> **Task directions**:
Two lines below mark the span: the one containing "The width and height of the screenshot is (285, 285)." and the one containing "Collapse the デバイスの仕様". Set down both, plus every line between, exactly as they stand, and nothing else.

> **Input data**:
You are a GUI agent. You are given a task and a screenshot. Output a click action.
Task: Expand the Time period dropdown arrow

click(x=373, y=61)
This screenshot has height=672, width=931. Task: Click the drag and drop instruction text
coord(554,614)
==
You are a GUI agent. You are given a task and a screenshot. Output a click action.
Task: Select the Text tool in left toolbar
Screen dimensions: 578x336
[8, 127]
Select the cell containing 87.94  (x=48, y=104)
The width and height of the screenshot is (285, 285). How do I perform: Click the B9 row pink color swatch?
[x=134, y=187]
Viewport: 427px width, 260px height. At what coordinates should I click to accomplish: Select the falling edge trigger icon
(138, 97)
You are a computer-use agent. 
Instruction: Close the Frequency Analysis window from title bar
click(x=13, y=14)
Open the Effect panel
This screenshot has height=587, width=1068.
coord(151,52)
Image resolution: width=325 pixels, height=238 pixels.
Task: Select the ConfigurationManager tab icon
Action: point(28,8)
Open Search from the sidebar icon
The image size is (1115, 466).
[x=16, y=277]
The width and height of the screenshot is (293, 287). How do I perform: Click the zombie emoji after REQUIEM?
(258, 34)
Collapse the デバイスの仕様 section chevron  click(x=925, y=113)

> **Solution below**:
The width and height of the screenshot is (285, 285). How do I perform: Click the B9 row pink color swatch?
[x=134, y=187]
Viewport: 427px width, 260px height. At what coordinates should I click to accomplish: Select the falling edge trigger icon
(138, 97)
You are a computer-use agent. 
Instruction: Close the Frequency Analysis window from title bar
click(x=13, y=14)
Open the Effect panel
This screenshot has height=587, width=1068.
coord(151,52)
Image resolution: width=325 pixels, height=238 pixels.
Task: Select the ConfigurationManager tab icon
Action: point(28,8)
Open Search from the sidebar icon
The image size is (1115, 466).
[x=16, y=277]
The width and height of the screenshot is (293, 287). How do I perform: Click the zombie emoji after REQUIEM?
(258, 34)
Collapse the デバイスの仕様 section chevron  click(x=925, y=113)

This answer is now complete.